发布时间:2018-11-27  |  浏览:


 

                        新华网    2018-10-31

 

 

    作为中国人口最多的边境城市之一,改革开放40年来,丹东借助其“沿江、沿海、沿边”的地理区位优势,在创新型农村探索、生态旅游开发、产城融合等方面亮点频现。

《环球》杂志记者/马琼(发自丹东)

  “怀揽鸭绿一江水,背倚长白万重山。”说的是与朝鲜一江之隔的中国城市丹东。

  作为中国人口最多的边境城市之一,改革开放40年来,丹东借助“沿江、沿海、沿边”的地理区位优势,已发展成为一座能多维度折射出“创新、协调、绿色、开放、共享”等新发展理念的现代化边境城市。

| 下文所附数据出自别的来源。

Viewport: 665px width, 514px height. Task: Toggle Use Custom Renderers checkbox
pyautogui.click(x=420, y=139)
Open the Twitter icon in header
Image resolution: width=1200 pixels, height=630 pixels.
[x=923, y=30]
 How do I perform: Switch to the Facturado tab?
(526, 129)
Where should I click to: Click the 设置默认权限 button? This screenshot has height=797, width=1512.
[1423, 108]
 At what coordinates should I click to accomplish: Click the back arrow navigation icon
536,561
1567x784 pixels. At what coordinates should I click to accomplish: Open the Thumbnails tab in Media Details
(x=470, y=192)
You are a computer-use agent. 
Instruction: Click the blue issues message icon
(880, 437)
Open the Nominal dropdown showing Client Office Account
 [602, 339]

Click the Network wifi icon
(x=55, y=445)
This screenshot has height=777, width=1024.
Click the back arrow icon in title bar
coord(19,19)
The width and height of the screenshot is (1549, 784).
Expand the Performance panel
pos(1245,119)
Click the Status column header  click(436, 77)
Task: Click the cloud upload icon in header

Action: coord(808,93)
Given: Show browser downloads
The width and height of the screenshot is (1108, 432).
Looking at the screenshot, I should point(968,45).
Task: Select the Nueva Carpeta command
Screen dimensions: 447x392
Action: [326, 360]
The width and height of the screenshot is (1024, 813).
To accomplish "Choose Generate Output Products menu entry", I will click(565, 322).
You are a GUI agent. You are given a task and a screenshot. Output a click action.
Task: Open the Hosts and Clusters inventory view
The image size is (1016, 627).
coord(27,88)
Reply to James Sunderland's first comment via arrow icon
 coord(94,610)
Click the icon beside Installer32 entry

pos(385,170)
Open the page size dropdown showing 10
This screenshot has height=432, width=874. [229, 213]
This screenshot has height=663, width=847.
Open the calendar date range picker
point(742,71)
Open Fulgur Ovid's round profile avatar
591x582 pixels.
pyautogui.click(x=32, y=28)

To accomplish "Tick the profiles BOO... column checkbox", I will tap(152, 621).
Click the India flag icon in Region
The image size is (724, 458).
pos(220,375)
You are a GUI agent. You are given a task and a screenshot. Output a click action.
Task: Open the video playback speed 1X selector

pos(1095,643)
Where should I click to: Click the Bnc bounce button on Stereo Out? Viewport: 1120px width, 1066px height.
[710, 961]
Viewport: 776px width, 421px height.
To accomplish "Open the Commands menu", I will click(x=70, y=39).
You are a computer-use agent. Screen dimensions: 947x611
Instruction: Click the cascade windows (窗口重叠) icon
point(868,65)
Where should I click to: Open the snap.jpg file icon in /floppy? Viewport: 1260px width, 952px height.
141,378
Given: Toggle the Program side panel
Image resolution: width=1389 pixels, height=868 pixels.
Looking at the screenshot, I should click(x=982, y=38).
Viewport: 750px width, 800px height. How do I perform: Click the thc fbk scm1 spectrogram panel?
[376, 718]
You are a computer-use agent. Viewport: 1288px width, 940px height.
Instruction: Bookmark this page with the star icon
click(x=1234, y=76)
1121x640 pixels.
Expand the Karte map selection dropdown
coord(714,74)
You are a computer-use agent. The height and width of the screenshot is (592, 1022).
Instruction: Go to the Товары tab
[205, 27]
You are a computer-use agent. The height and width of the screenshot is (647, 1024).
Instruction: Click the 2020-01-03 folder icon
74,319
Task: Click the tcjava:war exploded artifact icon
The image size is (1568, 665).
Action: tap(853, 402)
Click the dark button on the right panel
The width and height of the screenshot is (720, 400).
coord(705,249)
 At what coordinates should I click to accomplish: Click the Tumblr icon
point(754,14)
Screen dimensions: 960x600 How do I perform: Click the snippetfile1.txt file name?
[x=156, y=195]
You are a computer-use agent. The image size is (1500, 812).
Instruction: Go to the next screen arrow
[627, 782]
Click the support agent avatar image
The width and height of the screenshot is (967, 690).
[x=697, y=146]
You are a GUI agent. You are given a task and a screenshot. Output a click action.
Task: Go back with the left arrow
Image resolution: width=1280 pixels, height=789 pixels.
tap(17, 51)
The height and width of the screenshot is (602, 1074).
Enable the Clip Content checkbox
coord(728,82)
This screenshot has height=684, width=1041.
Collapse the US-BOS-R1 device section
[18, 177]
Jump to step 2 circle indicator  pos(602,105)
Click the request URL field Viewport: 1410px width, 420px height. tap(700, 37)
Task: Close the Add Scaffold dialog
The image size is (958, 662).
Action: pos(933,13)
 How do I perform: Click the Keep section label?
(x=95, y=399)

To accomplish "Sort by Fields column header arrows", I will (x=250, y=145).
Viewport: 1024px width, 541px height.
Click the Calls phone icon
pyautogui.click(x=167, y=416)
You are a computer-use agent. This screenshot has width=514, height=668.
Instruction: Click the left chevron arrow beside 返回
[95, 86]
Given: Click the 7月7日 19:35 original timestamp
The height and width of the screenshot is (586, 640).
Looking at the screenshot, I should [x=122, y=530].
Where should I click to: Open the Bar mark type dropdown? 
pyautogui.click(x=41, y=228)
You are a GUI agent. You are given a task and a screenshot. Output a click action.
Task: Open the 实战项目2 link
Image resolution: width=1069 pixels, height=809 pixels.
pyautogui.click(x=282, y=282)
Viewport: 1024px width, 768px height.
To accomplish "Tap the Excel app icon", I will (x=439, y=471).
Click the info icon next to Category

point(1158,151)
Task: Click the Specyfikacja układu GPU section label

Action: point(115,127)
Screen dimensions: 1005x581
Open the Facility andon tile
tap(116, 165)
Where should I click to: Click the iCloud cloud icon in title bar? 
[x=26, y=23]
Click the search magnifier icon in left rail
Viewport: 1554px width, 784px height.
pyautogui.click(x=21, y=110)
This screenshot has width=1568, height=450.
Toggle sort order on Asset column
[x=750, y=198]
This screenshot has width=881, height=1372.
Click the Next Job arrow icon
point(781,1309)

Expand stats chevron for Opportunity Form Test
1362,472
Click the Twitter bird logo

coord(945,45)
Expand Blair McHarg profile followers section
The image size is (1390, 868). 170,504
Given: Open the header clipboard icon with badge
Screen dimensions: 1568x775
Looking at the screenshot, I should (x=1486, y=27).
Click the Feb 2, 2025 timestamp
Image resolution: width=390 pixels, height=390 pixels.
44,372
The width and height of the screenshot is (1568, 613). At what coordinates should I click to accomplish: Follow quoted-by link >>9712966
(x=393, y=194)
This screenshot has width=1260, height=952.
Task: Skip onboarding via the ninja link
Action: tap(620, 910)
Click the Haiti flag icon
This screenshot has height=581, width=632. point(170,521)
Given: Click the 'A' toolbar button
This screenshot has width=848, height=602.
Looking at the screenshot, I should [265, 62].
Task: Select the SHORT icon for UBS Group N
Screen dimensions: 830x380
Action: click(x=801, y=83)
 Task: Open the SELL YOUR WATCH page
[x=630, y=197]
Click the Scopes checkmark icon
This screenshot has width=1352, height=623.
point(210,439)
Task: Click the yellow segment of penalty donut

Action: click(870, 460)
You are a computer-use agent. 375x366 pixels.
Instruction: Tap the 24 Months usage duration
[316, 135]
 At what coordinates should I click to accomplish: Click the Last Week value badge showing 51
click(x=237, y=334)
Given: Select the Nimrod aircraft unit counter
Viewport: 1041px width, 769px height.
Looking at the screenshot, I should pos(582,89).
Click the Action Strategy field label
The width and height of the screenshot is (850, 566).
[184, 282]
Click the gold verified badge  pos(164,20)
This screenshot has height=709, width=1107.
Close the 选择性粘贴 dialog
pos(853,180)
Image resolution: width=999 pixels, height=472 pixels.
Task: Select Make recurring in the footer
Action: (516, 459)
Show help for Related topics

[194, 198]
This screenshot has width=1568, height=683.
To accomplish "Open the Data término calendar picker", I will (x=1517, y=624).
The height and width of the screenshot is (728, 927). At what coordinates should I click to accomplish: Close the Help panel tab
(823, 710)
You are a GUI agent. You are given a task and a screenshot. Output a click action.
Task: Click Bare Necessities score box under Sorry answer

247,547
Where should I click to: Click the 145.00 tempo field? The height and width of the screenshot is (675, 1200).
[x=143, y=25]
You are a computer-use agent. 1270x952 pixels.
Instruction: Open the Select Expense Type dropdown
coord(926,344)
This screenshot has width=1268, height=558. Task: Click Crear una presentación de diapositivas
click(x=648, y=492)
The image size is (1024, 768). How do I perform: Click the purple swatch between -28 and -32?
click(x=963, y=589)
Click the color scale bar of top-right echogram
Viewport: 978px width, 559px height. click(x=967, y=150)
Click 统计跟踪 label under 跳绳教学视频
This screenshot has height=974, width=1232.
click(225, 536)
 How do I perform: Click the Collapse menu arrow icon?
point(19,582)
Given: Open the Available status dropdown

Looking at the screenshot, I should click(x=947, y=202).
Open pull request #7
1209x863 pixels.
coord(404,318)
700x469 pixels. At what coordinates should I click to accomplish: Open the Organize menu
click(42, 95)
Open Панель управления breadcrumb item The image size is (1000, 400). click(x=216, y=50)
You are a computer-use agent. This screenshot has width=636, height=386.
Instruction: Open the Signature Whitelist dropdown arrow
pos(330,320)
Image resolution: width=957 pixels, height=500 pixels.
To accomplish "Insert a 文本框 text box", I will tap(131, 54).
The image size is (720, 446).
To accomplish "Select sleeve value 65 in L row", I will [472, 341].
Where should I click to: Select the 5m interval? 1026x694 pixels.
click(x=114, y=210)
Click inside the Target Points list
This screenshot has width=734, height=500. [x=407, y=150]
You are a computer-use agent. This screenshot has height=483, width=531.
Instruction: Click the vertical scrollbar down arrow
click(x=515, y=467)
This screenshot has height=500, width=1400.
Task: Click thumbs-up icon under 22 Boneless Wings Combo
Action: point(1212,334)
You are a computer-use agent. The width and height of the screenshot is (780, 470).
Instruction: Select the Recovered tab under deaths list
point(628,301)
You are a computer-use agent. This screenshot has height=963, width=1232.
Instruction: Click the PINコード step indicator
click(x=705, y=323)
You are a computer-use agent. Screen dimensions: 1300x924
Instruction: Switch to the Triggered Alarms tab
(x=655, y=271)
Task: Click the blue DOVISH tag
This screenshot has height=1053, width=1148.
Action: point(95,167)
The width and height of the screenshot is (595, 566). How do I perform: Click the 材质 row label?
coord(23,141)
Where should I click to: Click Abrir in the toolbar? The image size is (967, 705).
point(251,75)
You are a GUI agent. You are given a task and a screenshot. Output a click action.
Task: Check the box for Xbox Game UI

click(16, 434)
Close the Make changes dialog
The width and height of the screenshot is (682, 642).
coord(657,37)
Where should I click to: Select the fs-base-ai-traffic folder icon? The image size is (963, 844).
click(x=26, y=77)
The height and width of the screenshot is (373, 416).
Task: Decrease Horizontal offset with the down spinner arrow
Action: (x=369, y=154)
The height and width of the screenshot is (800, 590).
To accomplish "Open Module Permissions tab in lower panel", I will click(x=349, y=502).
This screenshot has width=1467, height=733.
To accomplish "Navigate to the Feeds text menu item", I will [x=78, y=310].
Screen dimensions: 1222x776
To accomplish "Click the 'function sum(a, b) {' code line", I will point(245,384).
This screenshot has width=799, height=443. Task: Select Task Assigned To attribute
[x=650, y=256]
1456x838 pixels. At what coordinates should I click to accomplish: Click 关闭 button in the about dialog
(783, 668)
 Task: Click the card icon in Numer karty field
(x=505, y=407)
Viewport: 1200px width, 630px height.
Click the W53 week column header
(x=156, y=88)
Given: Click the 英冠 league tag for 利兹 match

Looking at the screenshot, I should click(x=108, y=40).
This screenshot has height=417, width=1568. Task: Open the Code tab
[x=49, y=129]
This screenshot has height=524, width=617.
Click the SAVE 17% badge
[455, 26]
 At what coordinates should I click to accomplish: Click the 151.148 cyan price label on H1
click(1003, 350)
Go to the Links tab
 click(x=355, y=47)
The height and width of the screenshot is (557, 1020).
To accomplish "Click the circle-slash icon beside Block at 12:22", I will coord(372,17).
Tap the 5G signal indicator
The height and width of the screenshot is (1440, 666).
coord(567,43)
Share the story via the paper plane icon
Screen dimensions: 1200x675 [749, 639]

在这里,有凭“干”字精神脱贫致富的大梨树村,有在生态文明建设方面成绩斐然的宽甸满族自治县,还有正稳步发展的丹东边境经济合作区……

穷村走出富路

  乘高铁在辽宁凤城东站下车,驱车20分钟即进入北方水乡——大梨树村。入村马路两旁是热闹的商业街,村中连排的双层仿古民居依水而建,不远处的层层梯田拥抱着村庄……北方的广袤苍翠与南方的温婉柔美在这里交融,使之宛如世外桃源。

  然而,很多人并不知道,如今的美丽乡村,曾是丹东凤城市有名的贫困村。曾几何时,这里的村民人均纯收入不足百元,“吃粮靠返销,花钱靠贷款,村干部的工资要靠向村民要”。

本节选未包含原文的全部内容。